Décembre 2009 Par Christian DE BOCK Initiatives

Alors que l’école a été créée pour instruire les individus, on l’interroge aujourd’hui, comme on interroge la police: «Mais que fait l’école?». Dans ce lieu, l’enfant devrait avoir le temps de grandir et construire son devenir d’adulte apte à vivre avec les autres. Mais pour cela, il s’agit de lui donner le temps de «s’égarer dans des stades même fâcheux de son développement», comme le disait Freud.
Depuis plus de trente ans, Infor-Drogues travaille les questions de prévention en s’appuyant, notamment, sur sa pratique auprès des usagers de drogues et de leur entourage. Ses objectifs visent à fournir information, conseil et soutien à toute personne en difficulté ou en interrogation par rapport à l’usage de substances psychoactives.
Ses activités de prévention sont destinées aux professionnels de l’éducation et, plus largement, à celles et ceux qui accompagnent les jeunes. Les situations abordées avec eux amènent Infor-Drogues à inscrire ses interventions au-delà du champ des assuétudes et à travailler également la relation jeunes-adultes.
C’est dans ce contexte qu’Infor-Drogues a invité Violaine Clément , adjointe de direction d’une école secondaire à Fribourg (Suisse), enseignante de latin et de grec et psychanalyste d’orientation lacanienne.
Les jeunes en difficulté, et les professionnels aussi bien, Violaine Clément les rencontre au quotidien. Elle nous a convié à réfléchir avec elle sur les façons d’accompagner ces jeunes, en s’appuyant sur l’expérience qu’elle mène, avec d’autres, pour décrypter les questions que nous posent les adolescents – par l’expression souvent violente de leur malaise – et pour essayer d’y apporter des ébauches de solution, en se servant des crises et en tentant de traduire les cris.
C’est dans le cadre enchanteur de la Maison du Livre à Saint-Gilles (Bruxelles) que la conférencière partagea avec nous son expérience.
Dans ce lieu dédié à la lecture, elle centra son exposé sur l’oralité, nous expliquant que la clé de l’aide qu’elle peut apporter dans sa pratique réside dans son souci d’apprendre la langue de l’autre, source de richesse évidemment, mais aussi de bien des malentendus (au sens propre comme figuré), ceci étant valable avec les élèves dits difficiles comme avec les professeurs en souffrance.
Pas question ici de trucs et ficelles pour mieux ‘gérer’ (Contenir? Cadrer? Étouffer? Punir?) la violence verbale et/ou physique, mais d’une leçon plus modeste pour nous aider à ‘tenir notre parole’, à la fois pour s’exprimer, tout simplement, mais aussi pour respecter les engagements mutuels des profs et des élèves.

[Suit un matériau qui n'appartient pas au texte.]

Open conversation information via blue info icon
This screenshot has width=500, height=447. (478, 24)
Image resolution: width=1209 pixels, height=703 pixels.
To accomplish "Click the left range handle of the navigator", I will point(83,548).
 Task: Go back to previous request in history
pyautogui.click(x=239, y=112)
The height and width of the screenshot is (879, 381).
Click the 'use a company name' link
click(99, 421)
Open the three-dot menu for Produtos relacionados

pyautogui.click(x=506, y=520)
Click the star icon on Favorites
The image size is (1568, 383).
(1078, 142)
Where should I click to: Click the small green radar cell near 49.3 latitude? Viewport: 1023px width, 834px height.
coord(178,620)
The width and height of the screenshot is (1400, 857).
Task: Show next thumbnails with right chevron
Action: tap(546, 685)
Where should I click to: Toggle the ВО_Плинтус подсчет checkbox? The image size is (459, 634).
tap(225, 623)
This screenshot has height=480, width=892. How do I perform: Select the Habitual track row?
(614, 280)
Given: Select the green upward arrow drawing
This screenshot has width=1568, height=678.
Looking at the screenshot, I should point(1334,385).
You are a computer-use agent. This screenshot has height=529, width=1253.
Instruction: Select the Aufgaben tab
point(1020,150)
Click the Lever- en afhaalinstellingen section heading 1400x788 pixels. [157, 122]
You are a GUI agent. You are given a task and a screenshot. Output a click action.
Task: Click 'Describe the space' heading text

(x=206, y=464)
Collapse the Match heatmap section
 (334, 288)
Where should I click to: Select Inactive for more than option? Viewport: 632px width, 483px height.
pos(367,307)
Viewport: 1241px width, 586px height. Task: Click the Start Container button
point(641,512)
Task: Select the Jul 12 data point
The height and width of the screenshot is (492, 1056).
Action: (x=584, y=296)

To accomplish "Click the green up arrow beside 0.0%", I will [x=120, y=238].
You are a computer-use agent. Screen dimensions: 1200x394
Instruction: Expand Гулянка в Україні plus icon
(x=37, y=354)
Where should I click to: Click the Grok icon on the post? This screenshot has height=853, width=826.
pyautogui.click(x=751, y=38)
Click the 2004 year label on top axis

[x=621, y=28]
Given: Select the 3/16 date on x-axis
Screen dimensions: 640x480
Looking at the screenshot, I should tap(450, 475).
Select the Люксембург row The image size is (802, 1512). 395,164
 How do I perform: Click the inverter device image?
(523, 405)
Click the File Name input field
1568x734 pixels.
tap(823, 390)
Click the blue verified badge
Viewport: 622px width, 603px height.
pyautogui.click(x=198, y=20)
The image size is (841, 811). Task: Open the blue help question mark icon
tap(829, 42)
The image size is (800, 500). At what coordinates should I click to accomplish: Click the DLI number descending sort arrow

Le discours somme toute encourageant de la conférencière contrastait avec celui de la tribune hebdomadaire de Jean-Claude Guillebaud dans le supplément Télé Ciné du Nouvel Observateur . Celui-ci, le même jour, partageait avec le lecteur son inquiétude face à la ‘Dislocation du langage’ chez les jeunes des banlieues françaises, qui ‘parlent dorénavant une langue qui n’est plus celle des profs. Ni dans sa syntaxe, ni dans son imaginaire. L’effet de brisure, d’incommunicabilité en devient vertigineux’, ou encore, ‘Quand les mots eux-mêmes se dissolvent ou se décomposent, quand advient la désaffiliation de la parole elle-même, c’est que rôde, en effet, un obscur péril’, selon les formules élégantes de l’essayiste.
En bonne psy lacanienne, Violaine Clément ne fut pas non plus avare de formules percutantes, comme par exemple «On colle une étiquette aux élèves, dommage qu’il y manque un ‘h’ entre le ‘t’ et le’i’», ou encore «Nous voulons tous être des exceptions tout en aspirant à la conformité».
Si l’accent (à peine perceptible!) fut mis sur le pouvoir libérateur de la parole, la conférencière, sûrement inspirée par les lieux, nous recommanda aussi quelques belles lectures ( Jeanne Benameur et ‘Les demeurées’, le dernier Pascal Quignard ), tout en terminant par une citation du grand Sigmund.
Une soirée stimulante, qui nous laissa aussi perplexe par moments, avouons-le, et dont la question des assuétudes fut largement absente, ce dont on saura gré pour une fois à Infor-Drogues!